Funded by the Annie E. Casey Foundation, this document accompanies Achieving the Anchor Promise: Improving Outcomes for Low-Income Children, Families and Communities, and provides infomation on dashboard indicators connected to anchor institutions. Anchor institutions are place-based entities such as universities and hospitals that are tied to their surroundings by mission, invested capital or relationships to customers, employees, and vendors. These ties link institution well-being with the well-being of the community in which it is anchored. As a result, anchor institutions are leveraging more of their economic, human and intellectual resources to better the long-term welfare of the communities in which they exist. This study seeks to introduce a framework that can assist anchor institutions in understanding their impact on the community and, in particular, their impact on the welfare of low-income children and families in those communities.
The role of anchor institutions is increasingly important as a result of globalization
Health care and education are gaining in their share of national GDP. Anchor institutions in general are among the leading employers in nearly all major U.S. cities.
Findings & Stats
Ways to Engage
The ways anchor institutions engage with their communities are numerous and multifaceted. They hire staff, produce goods and services, partner with local organizations, collect and disseminate important research findings and share an array of resources.
Assessing Impact
Although most assess their impact at the level of individual programs, anchor institutions need agreed-upon methods for measuring or evaluating their broader impact in community economic development, public health, education and the environment.

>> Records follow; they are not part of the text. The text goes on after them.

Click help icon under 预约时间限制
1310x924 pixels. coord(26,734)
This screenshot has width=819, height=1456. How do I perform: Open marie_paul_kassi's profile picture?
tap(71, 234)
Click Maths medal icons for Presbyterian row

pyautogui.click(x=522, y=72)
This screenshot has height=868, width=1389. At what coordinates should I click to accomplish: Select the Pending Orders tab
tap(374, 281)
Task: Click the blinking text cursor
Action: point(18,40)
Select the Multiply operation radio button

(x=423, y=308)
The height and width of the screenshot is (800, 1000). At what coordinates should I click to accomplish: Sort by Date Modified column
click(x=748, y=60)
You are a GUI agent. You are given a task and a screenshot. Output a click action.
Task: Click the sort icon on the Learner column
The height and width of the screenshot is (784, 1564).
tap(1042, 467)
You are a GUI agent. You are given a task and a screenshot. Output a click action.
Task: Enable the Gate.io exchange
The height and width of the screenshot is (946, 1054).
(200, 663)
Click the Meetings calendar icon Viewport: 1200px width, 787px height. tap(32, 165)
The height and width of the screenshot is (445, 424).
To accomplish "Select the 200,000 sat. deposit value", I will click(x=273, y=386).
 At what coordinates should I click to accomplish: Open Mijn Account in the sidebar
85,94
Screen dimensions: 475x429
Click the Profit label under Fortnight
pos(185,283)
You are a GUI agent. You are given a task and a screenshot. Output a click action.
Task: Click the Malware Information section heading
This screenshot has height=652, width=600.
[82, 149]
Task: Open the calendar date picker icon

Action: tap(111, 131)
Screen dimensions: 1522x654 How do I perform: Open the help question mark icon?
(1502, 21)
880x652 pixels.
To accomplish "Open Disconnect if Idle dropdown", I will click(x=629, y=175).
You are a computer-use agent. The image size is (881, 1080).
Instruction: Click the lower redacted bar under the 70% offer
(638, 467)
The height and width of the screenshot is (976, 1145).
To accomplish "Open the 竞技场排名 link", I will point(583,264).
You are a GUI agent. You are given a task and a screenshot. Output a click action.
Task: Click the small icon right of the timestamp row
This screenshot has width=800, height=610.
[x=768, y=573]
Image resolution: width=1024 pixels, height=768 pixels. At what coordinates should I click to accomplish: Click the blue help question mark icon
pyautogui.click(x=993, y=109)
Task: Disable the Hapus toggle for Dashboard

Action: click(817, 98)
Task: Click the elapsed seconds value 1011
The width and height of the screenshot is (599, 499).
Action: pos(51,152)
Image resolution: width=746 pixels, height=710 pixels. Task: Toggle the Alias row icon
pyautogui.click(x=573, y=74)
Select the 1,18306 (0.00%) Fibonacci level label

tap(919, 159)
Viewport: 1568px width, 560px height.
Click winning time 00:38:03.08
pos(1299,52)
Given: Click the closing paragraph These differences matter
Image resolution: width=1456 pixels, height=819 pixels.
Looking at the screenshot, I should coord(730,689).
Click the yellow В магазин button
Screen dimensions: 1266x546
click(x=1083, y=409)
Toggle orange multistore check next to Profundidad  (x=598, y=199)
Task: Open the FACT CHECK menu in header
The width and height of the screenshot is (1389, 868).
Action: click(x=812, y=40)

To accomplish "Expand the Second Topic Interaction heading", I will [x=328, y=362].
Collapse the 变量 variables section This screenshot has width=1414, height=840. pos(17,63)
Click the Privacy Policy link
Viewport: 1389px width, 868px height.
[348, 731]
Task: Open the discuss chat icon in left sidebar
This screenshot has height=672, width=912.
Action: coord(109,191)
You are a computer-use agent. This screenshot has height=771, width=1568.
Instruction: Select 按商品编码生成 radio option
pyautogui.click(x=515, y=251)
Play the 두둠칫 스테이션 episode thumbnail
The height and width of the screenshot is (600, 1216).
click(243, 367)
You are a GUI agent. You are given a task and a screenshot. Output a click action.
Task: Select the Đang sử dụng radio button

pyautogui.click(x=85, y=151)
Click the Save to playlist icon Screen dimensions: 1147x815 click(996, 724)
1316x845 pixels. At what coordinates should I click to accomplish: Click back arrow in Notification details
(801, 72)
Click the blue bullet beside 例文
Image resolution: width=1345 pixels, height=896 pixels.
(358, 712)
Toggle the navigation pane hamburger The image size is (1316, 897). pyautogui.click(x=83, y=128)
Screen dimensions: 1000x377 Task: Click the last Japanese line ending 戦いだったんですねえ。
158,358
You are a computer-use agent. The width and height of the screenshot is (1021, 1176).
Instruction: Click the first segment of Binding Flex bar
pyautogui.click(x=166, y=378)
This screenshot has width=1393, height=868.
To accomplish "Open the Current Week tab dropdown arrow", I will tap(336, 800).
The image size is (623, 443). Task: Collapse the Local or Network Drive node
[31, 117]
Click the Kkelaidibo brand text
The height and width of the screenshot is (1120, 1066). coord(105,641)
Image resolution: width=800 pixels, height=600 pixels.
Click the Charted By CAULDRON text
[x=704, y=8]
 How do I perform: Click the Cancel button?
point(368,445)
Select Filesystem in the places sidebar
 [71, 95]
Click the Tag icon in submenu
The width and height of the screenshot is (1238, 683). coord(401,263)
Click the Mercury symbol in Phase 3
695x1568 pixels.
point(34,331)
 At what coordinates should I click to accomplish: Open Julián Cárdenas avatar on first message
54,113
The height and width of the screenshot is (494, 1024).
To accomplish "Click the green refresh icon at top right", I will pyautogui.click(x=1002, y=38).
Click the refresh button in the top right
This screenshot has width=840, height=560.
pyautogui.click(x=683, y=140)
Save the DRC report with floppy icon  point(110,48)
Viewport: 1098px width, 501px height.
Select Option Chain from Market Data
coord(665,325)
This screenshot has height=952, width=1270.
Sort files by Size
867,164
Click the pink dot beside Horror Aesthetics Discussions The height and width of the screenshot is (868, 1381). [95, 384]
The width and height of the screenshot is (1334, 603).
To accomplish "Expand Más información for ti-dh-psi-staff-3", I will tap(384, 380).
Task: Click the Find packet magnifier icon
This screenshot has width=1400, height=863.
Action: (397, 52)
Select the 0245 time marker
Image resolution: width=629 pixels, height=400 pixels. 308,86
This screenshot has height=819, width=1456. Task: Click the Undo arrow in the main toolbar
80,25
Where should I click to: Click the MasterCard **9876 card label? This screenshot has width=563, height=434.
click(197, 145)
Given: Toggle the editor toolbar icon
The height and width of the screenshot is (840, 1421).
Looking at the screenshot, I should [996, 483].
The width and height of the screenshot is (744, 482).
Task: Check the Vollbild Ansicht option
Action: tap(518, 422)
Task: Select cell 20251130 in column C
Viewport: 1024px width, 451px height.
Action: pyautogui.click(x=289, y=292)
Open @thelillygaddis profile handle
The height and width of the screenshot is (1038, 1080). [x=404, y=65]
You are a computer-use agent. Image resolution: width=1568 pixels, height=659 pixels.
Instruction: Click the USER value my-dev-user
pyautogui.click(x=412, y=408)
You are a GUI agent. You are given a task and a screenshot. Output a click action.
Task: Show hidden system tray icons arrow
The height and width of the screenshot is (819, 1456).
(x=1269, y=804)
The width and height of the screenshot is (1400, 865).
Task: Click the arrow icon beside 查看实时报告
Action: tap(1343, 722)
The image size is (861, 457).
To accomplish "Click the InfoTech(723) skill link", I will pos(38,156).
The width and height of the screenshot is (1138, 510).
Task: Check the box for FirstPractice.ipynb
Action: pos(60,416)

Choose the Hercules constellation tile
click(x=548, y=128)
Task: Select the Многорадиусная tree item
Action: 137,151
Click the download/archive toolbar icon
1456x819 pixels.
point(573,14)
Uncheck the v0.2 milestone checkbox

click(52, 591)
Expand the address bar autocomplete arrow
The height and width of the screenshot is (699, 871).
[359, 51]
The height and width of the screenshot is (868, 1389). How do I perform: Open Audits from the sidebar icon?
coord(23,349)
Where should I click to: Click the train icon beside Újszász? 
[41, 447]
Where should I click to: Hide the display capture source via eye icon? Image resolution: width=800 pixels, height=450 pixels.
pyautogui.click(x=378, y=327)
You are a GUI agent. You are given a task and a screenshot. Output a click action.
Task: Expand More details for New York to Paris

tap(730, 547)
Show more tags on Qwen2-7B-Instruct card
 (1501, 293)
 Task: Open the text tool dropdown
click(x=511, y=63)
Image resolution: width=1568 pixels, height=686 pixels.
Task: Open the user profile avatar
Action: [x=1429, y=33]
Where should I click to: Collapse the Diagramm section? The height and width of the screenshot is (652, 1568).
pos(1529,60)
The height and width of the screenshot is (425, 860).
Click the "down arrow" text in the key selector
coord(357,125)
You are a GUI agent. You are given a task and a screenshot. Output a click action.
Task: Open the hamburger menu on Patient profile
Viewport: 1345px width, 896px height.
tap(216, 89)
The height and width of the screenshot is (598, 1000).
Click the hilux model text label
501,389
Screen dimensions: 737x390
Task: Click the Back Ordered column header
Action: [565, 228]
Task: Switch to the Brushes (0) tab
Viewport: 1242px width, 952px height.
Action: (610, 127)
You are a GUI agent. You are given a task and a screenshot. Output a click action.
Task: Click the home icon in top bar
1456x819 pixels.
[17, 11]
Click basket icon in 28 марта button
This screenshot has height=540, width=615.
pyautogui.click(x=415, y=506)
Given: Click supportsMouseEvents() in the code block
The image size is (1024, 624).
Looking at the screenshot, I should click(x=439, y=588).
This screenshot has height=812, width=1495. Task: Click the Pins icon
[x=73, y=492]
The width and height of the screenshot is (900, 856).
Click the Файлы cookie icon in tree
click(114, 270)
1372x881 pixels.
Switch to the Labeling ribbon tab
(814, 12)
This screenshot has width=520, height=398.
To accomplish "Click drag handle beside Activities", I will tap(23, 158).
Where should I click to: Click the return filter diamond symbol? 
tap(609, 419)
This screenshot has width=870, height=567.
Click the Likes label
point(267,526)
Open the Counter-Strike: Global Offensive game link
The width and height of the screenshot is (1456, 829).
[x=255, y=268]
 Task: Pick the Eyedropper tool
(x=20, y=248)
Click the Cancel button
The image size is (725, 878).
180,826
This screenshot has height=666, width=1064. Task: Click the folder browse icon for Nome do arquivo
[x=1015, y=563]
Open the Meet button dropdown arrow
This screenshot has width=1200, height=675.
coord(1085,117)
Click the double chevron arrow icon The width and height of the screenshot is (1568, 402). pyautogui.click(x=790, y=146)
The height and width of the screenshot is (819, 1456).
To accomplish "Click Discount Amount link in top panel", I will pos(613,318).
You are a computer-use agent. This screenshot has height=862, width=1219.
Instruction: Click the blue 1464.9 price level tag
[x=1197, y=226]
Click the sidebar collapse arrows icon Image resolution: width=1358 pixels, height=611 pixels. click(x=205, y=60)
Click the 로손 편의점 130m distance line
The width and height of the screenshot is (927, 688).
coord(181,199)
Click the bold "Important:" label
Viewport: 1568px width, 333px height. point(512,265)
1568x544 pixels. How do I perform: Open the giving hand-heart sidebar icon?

Challenges to Measuring Impact
Measuring community impact is challenging due to: inconsistent definitions of “community” across and within institutions, isolating the impact metrics from collaborative projects between institutions and the slow pace of community economic development work in general.
Developing Indicators
While there is no such thing as a perfect set of indicators, many anchor institutions involved in this study expressed interest in developing “good enough” indicators and metrics. These would help to facilitate transparency, accountability and learning across and within institutions.
12 Outcomes
There are 12 outcomes that participants wanted to see measured as part of a dashboard instrument. Leaders of anchor institutions who were surveyed as part of this report agreed that these outcomes were the most important to measure in order to monitor impact and fuel success of their “anchor missions.”
The Dashboard (Page 1)
The Dashboard (Page 2)
The Next Step
The dashboard is only a first step. An important next step will be to refine the selection of indicators, test them and report on the results.